▶ _The problem_: The entries below are to be copied exactly, with nothing left out.

BEGIN Information given

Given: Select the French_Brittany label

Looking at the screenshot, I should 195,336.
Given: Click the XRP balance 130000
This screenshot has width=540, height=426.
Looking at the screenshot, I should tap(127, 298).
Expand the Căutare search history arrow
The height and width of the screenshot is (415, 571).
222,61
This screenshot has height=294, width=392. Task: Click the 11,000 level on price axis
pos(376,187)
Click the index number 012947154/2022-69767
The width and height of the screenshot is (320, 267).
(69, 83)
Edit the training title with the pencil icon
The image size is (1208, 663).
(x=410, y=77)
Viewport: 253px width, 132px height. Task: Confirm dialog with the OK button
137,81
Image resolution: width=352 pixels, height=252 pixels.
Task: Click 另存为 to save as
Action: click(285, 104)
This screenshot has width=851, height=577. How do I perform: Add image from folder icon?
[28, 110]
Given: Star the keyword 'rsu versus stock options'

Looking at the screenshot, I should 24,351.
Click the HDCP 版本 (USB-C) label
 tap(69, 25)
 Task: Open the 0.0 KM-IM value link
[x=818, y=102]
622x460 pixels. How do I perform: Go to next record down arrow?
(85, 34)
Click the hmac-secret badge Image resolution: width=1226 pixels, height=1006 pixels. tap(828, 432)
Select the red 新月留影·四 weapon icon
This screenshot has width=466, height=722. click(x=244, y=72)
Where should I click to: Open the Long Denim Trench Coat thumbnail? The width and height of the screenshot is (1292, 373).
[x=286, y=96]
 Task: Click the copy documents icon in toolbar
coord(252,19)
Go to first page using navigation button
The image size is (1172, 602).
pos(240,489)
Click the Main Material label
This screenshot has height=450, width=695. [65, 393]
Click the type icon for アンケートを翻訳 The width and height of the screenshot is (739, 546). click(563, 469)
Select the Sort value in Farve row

END Information given

▶ _Completed exercise_:
Given: Select the French_Brittany label

Looking at the screenshot, I should 195,336.
Given: Click the XRP balance 130000
This screenshot has width=540, height=426.
Looking at the screenshot, I should tap(127, 298).
Expand the Căutare search history arrow
The height and width of the screenshot is (415, 571).
222,61
This screenshot has height=294, width=392. Task: Click the 11,000 level on price axis
pos(376,187)
Click the index number 012947154/2022-69767
The width and height of the screenshot is (320, 267).
(69, 83)
Edit the training title with the pencil icon
The image size is (1208, 663).
(x=410, y=77)
Viewport: 253px width, 132px height. Task: Confirm dialog with the OK button
137,81
Image resolution: width=352 pixels, height=252 pixels.
Task: Click 另存为 to save as
Action: click(285, 104)
This screenshot has width=851, height=577. How do I perform: Add image from folder icon?
[28, 110]
Given: Star the keyword 'rsu versus stock options'

Looking at the screenshot, I should 24,351.
Click the HDCP 版本 (USB-C) label
 tap(69, 25)
 Task: Open the 0.0 KM-IM value link
[x=818, y=102]
622x460 pixels. How do I perform: Go to next record down arrow?
(85, 34)
Click the hmac-secret badge Image resolution: width=1226 pixels, height=1006 pixels. tap(828, 432)
Select the red 新月留影·四 weapon icon
This screenshot has width=466, height=722. click(x=244, y=72)
Where should I click to: Open the Long Denim Trench Coat thumbnail? The width and height of the screenshot is (1292, 373).
[x=286, y=96]
 Task: Click the copy documents icon in toolbar
coord(252,19)
Go to first page using navigation button
The image size is (1172, 602).
pos(240,489)
Click the Main Material label
This screenshot has height=450, width=695. [65, 393]
Click the type icon for アンケートを翻訳 The width and height of the screenshot is (739, 546). click(563, 469)
Select the Sort value in Farve row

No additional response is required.